El aislamiento social real y percibido se ha convertido en un problema de salud pública en el mundo, así lo asegura la Comisión de Alto Nivel Sobre Salud Mental y Covid-19 de la Organización Panamericana de la Salud (OPS).
En su sitio web, la comisión apunta que “la pandemia de la Covid-19 ha generado un fuerte impacto en la salud mental de las poblaciones en toda la región, incrementando la necesidad de atención, al tiempo que ha afectado los servicios de salud, incluyendo los de salud mental, poniendo de relieve debilidades preexistentes, tanto en materia de financiación como de recursos para atender las necesidades de las personas que viven con condiciones de salud mental”.
En el estudio “Soledad y aislamiento social como factores de riesgo de mortalidad: una revisión metaanalítica”, publicado por la Biblioteca Nacional de Medicina de Estados Unidos, un equipo de expertos determinó que tanto el aislamiento social real como el percibido están asociados con un mayor riesgo de mortalidad temprana, cercano a 30 por ciento sin importar el género.
No es la única investigación que ofrece resultados similares: en 2021 la Organización Mundial de la Salud difundió una publicación titulada Aislamiento social y soledad entre las personas mayores: resumen de incidencia, en la que se subraya que el número de personas mayores que se sentían solas oscilaba entre 20 y 34% en Estados Unidos, América Latina, China y Europa.
Por su parte, el British Medical Journal analizó los datos de 133 países en una investigación titulada “La prevalencia de la soledad” y encontró que 9.2% de los adolescentes del sudeste asiático experimenta soledad, mientras que la cifra sube a 14.4% en el Mediterráneo.
Y añade: “la prevalencia más baja de soledad se observó consistentemente en los países del norte de Europa (de 2.9 a 4.5% para adultos jóvenes; 2.7 a 3.0% para adultos de mediana edad, y 5.2 a 6.5% para adultos mayores) y el más alto en los países de Europa del Este (7.5 a 9.4% para adultos jóvenes; 9.6 a 12.0% para adultos de mediana edad; y 21.3 a 24.2% para adultos mayores)”.
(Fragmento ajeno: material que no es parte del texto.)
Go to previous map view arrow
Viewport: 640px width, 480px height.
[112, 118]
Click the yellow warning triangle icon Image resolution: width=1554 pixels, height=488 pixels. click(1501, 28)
Ana Carolina Rodríguez, académica del Departamento de Psiquiatría y Salud Mental de la UNAM, señaló que los sentimientos de soledad pueden evolucionar a un problema mayor como la depresión, ante lo cual debemos acudir con un especialista en salud mental y procurar mantener “una red de apoyo efectiva”.
De acuerdo con la investigadora, la percepción negativa de la soledad se relaciona con tres indicadores importantes:
- Elementos de salud física: “¿cómo me siento físicamente? Si soy un ser autónomo, que puede hacerse cargo de sí mismo, entonces es más probable que me sienta satisfecho con mi situación física y no me genere frustración estar solo y no poder hacer algo por mí mismo”.
- Elementos emocionales: “¿qué significado le atribuyo a estar solo? Si hay una perspectiva, sensación o creencia de abandono –‘no me quieren’, ‘no le importo a nadie’–, evidentemente se generará un malestar emocional. Sin embargo, si yo tengo asociado el estar solo a tener mi espacio, tener un poco de paz […] no voy a estar generando necesariamente emociones negativas al respecto”.
- Elementos sociales: “Siempre que nosotros tengamos una red de apoyo efectiva, habrá mayor probabilidad de hacer uso de mecanismos de afrontamiento adecuados […]. En este sentido es importante mantener calidad más que cantidad en nuestras relaciones”.